As I Roved Out

by

Song starts at 0:40 seconds.

edited from http://www.npr.org and http://amidonmusic.com:

Sam Amidon, from Brattleboro, VT, approaches old time music from a northern perpective.

Shape-note singing is a communal form of music that began in New England 200 years ago, mostly from townsfolk without any musical training. It’s music that surrounded Amidon during his childhood in Vermont.

“These are some of the melodies that are the deepest-seated for me,” Amidon says. “That was the world I was born into. And in terms of the shape-note music being a social tradition, it was something that happened, yeah, once a month in our town. You know, it would move to different people’s houses, sometimes ours. It was a potluck on a Saturday afternoon.”

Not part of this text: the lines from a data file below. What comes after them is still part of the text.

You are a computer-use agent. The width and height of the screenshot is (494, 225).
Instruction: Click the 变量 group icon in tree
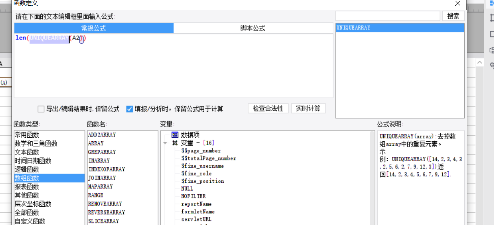tap(175, 143)
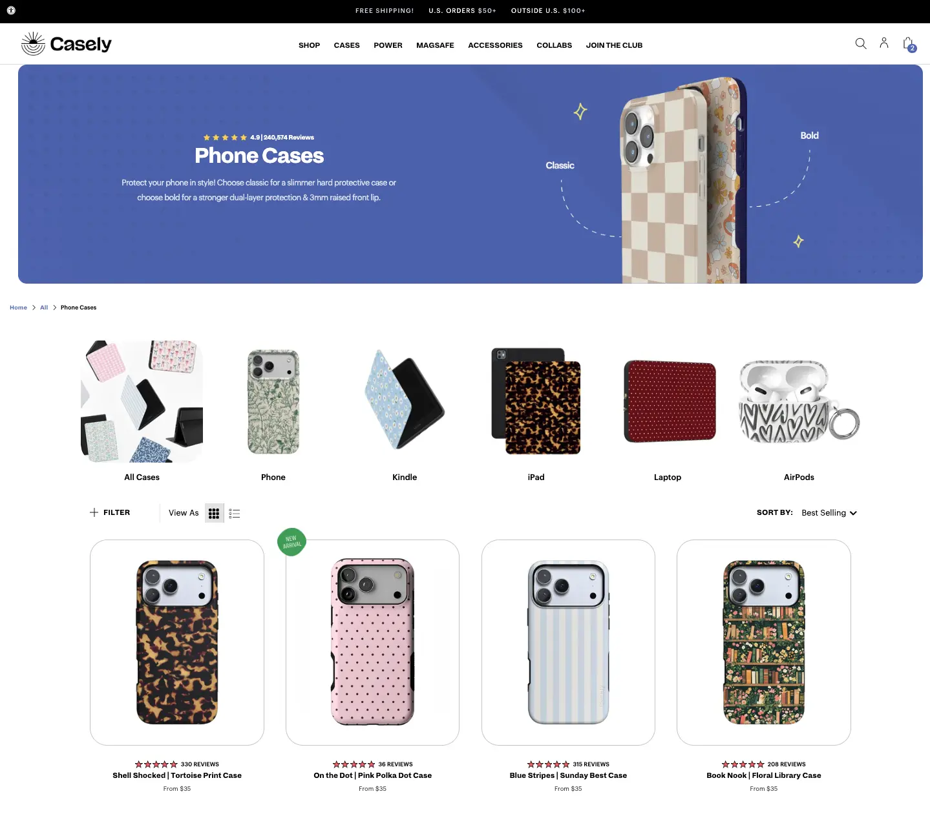The height and width of the screenshot is (818, 930).
Task: Open the ACCESSORIES menu
Action: point(495,45)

Now, in a new album titled Bright Sunny South, Amidon reimagines the songs his parents sang. Amidon says he takes an old tune that gets stuck in his head and ends up adding something new.

Amidon: I learned “As I Roved Out”  from Bruce Greene, and his wife Loy McWhirter. Bruce is a fiddle player who lives in North Carolina, and he went around eastern Kentucky in the early ’70s learning fiddle from guys who were 80 and 90 years old, who had learned their tunes from Confederate veterans and ex-slaves. He found — almost by accident — this whole swath of fiddle players that other folklorists had missed. Bruce and Loy are very deep musicians, and they have an album of a cappella ballads called Come Near My Love. It’s somewhere between Alan Lomax, John and Yoko, and Albert Ayler. It’s only their two voices, but the harmonies are really weird and beautiful, and they sing these seven or 10 verse ballads — really dark, long, strange murder ballads.